L’honneur de souffrir/XCIII. Des arènes de fleurs brillant auprès des portes

Librairie Grasset (p. 143-144).

XCIII


Des arènes de fleurs brillant auprès des portes.
Les puissants coloris dédiés au trépas.
Le silence baignant ces bouquets qu’on apporte
Languissamment à ceux qui ne le sauront pas.
— Renouvelant en moi les tristesses subies,
Tenant les yeux baissés, j’ai gravi pas à pas
Le roc doré montant vers la chaude Arabie,
Où, sous l’infinité jubilante des cieux,
Les palmiers et les pins filtrent le vent soyeux.
Dans la gracilité des arbres funéraires
L’aigle abattu des morts a suspendu son aire.

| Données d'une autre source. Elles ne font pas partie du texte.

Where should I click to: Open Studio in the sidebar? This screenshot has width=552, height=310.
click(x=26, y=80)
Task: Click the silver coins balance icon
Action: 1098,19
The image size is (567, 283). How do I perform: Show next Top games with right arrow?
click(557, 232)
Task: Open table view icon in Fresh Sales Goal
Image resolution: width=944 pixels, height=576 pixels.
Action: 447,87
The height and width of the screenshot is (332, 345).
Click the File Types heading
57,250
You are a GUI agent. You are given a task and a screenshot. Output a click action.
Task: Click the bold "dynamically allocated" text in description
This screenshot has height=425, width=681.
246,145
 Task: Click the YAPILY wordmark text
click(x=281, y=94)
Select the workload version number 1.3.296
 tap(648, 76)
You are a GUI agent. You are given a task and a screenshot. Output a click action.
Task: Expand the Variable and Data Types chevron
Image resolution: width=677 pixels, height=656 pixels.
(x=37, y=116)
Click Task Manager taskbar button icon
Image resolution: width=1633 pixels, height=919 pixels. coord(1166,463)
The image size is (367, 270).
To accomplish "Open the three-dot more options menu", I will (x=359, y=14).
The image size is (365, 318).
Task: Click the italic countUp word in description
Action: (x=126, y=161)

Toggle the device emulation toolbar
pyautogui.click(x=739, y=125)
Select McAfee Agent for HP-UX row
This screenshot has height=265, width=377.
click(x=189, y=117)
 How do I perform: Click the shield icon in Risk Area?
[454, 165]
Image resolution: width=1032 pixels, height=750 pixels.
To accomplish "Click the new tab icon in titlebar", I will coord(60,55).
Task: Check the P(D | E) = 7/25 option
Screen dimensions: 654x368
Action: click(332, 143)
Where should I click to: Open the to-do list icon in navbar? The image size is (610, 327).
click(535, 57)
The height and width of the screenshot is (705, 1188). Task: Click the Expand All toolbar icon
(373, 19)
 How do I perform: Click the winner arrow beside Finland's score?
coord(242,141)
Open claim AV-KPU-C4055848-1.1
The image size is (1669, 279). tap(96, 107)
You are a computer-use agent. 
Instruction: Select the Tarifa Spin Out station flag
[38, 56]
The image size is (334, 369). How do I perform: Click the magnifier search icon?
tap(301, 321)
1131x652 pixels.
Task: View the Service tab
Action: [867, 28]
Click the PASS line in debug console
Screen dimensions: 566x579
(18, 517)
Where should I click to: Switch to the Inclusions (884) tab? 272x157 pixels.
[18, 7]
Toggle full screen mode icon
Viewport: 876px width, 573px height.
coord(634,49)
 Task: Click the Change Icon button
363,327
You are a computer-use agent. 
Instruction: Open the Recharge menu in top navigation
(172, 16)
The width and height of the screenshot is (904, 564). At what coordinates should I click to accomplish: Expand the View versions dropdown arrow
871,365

En ces lieux où le songe est par la paix surpris,
Tout est plaintif, penché, insistant et contrit.
Sol hanté ! Sous la blanche et la basse nuée
Des calmes monuments, l’on sent diminuée
La forme sans contour qui contenait l’esprit.
Quel que soit notre effort, les morts sont les proscrits.
Je le sens en mon cœur qui connaît tant d’usure !
Mon rêve, malgré moi, lucidement mesure
La place resserrée où l’on vous fit ce tort
Inexpiable, et que jamais rien ne répare,
De déposer la grâce exigeante du corps
Dans le lit dédaigneux que le froid accapare.
Quel humain peut ici se sentir sans remords ?
Le peuple retiré et réduit est farouche.
Inanité des yeux, des gestes, de la bouche…
Le muet entretien est sombre et décevant.
Mais si fort est en moi le souvenir vivant,
― Même devant la pierre offensante où tu couches,
Que quelque chose encor de ton parfum me touche !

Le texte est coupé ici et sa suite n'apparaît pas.